Killed demonstrators are gathered in a makeshift morgue on June 4, 1989.

David Turnley / Getty Images

Killed demonstrators are gathered in a makeshift morgue on June 4, 1989.

Nicholas Kristof

Opinion Columnist

Thirty years ago in the spring of 1989, as the world’s most populous country teetered on the edge of freedom, I received a late-night phone call in my apartment in Beijing: The Chinese Army was invading its own capital.

Students and workers had made roads impassable by setting up barricades to block the army, so I jumped on my bicycle and pedaled furiously toward the gunfire. I reached Tiananmen Square shortly before the army, and then I watched as soldiers fired their automatic weapons directly at the crowd that I was in.

I was then the Beijing bureau chief of The Times, and I ran around that evening, the notebook clutched in my hand stained with the sweat of fear, to document horrors that remain seared into my memory. You never forget watching young people, some of the nation’s best and brightest, full of passion and idealism, stand up to machine guns — and then in an instant crumple bloody and lifeless on the ground.

Until that evening, millions of Chinese had marched freely for seven weeks in hundreds of cities across the country, denouncing corruption and seeking greater democracy. Sculptors had created a huge “Goddess of Democracy,” a Chinese version of the Statue of Liberty. Hope filled the air.
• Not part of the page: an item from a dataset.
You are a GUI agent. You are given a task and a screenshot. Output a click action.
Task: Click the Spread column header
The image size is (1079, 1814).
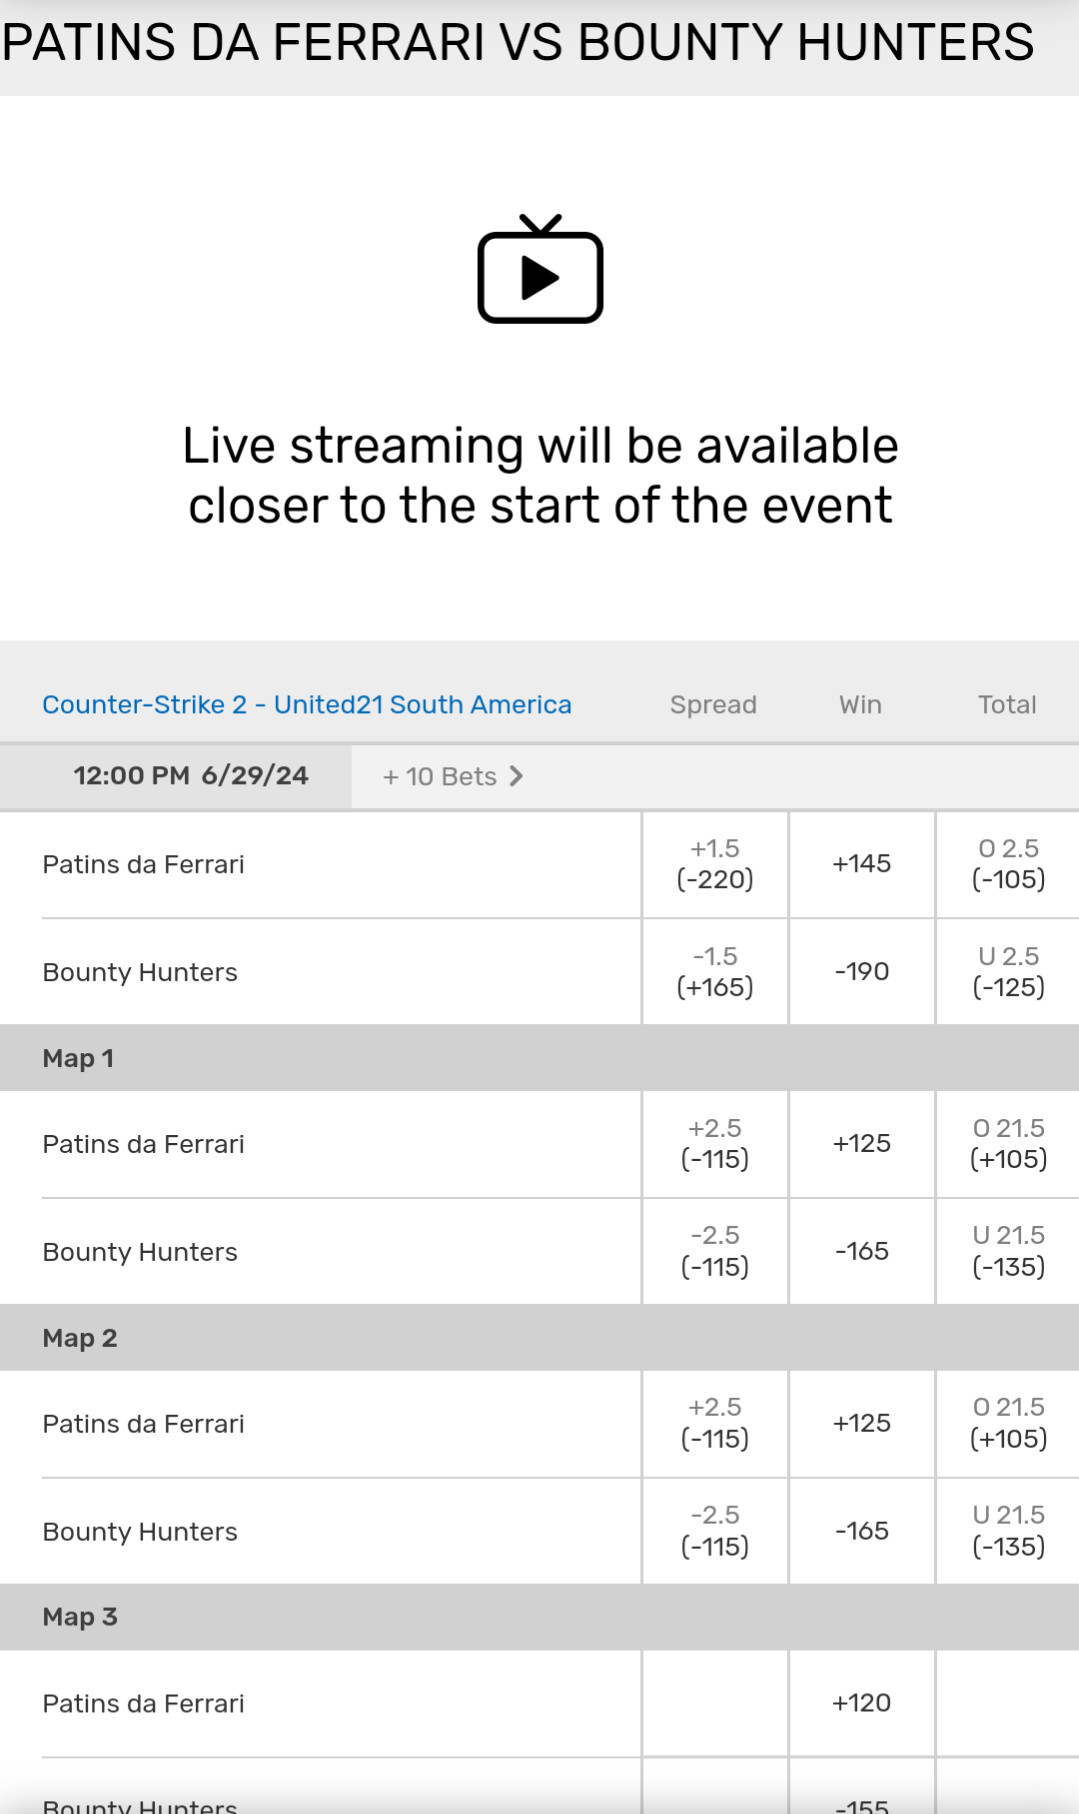(713, 704)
Then came the soldiers, firing not only on the crowds but even on families watching in horror from balconies. Troops fired at ambulances rescuing the wounded. Winter fell on China, and in political terms it hasn’t left.

It is indisputably true that China has dazzled economically, and critics like me should be humbled that life expectancy is today longer in Beijing (82 years) than in Washington, D.C. (77 years). The 10 percent most disadvantaged Shanghai 15-year-olds score better in math than the 10 percent most privileged 15-year-olds in America.

China is not like the old Soviet Union, which both impoverished and repressed people. Rather, China has saved lives, built universities at a rate of one a week and lifted more people out of poverty than any other country in human history — but it is deeply human, as one protester put it in 1989, to seek not just rice but also rights.

My memories of the massacre in Beijing are not only of government savagery but also of unparalleled courage on the part of the most humble citizens. I will never forget the rickshaw drivers, for whenever there was a pause in the gunfire, they would pedal their three-wheeled bicycle carts out toward the troops to pick up the wounded and rush them to the nearest hospital.

I particularly recall one burly rickshaw driver. He had a couple of bleeding people on the back of his cart and was pedaling furiously, his legs straining. He saw me and swerved toward me so that I could bear witness to his government’s brutality. As he passed, he pleaded with me: Tell the world!